• [Aim of the task]:
Please reproduce all of the entries exactly, without omitting any.

• [Data in this exercise]:
######

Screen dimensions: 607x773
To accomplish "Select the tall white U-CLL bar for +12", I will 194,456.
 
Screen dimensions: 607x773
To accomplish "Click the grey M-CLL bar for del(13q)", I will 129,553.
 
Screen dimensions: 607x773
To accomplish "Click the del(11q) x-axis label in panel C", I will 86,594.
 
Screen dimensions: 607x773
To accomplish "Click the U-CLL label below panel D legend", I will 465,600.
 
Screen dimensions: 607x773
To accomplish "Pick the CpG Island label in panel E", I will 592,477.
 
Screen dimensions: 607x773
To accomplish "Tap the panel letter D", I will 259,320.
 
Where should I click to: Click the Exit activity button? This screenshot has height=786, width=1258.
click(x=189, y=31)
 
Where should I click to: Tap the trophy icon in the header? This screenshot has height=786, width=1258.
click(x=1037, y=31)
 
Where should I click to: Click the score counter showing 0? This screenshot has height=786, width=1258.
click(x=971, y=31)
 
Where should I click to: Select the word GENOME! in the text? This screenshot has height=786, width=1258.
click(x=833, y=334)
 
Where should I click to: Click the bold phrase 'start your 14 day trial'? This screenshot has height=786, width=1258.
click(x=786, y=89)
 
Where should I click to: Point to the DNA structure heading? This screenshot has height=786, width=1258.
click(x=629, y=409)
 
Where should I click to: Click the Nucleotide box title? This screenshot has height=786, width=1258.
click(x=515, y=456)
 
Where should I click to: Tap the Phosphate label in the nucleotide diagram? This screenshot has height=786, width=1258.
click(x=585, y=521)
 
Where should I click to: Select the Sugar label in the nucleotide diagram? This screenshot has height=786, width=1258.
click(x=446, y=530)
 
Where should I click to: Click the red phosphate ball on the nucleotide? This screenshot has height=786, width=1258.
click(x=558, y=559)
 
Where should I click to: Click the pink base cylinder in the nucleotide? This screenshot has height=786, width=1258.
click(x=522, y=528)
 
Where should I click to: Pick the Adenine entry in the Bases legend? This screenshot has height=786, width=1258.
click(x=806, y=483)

######

• [Solution to this problem]:
Screen dimensions: 607x773
To accomplish "Select the tall white U-CLL bar for +12", I will 194,456.
 
Screen dimensions: 607x773
To accomplish "Click the grey M-CLL bar for del(13q)", I will 129,553.
 
Screen dimensions: 607x773
To accomplish "Click the del(11q) x-axis label in panel C", I will 86,594.
 
Screen dimensions: 607x773
To accomplish "Click the U-CLL label below panel D legend", I will 465,600.
 
Screen dimensions: 607x773
To accomplish "Pick the CpG Island label in panel E", I will 592,477.
 
Screen dimensions: 607x773
To accomplish "Tap the panel letter D", I will 259,320.
 
Where should I click to: Click the Exit activity button? This screenshot has height=786, width=1258.
click(x=189, y=31)
 
Where should I click to: Tap the trophy icon in the header? This screenshot has height=786, width=1258.
click(x=1037, y=31)
 
Where should I click to: Click the score counter showing 0? This screenshot has height=786, width=1258.
click(x=971, y=31)
 
Where should I click to: Select the word GENOME! in the text? This screenshot has height=786, width=1258.
click(x=833, y=334)
 
Where should I click to: Click the bold phrase 'start your 14 day trial'? This screenshot has height=786, width=1258.
click(x=786, y=89)
 
Where should I click to: Point to the DNA structure heading? This screenshot has height=786, width=1258.
click(x=629, y=409)
 
Where should I click to: Click the Nucleotide box title? This screenshot has height=786, width=1258.
click(x=515, y=456)
 
Where should I click to: Tap the Phosphate label in the nucleotide diagram? This screenshot has height=786, width=1258.
click(x=585, y=521)
 
Where should I click to: Select the Sugar label in the nucleotide diagram? This screenshot has height=786, width=1258.
click(x=446, y=530)
 
Where should I click to: Click the red phosphate ball on the nucleotide? This screenshot has height=786, width=1258.
click(x=558, y=559)
 
Where should I click to: Click the pink base cylinder in the nucleotide? This screenshot has height=786, width=1258.
click(x=522, y=528)
 
Where should I click to: Pick the Adenine entry in the Bases legend? This screenshot has height=786, width=1258.
click(x=806, y=483)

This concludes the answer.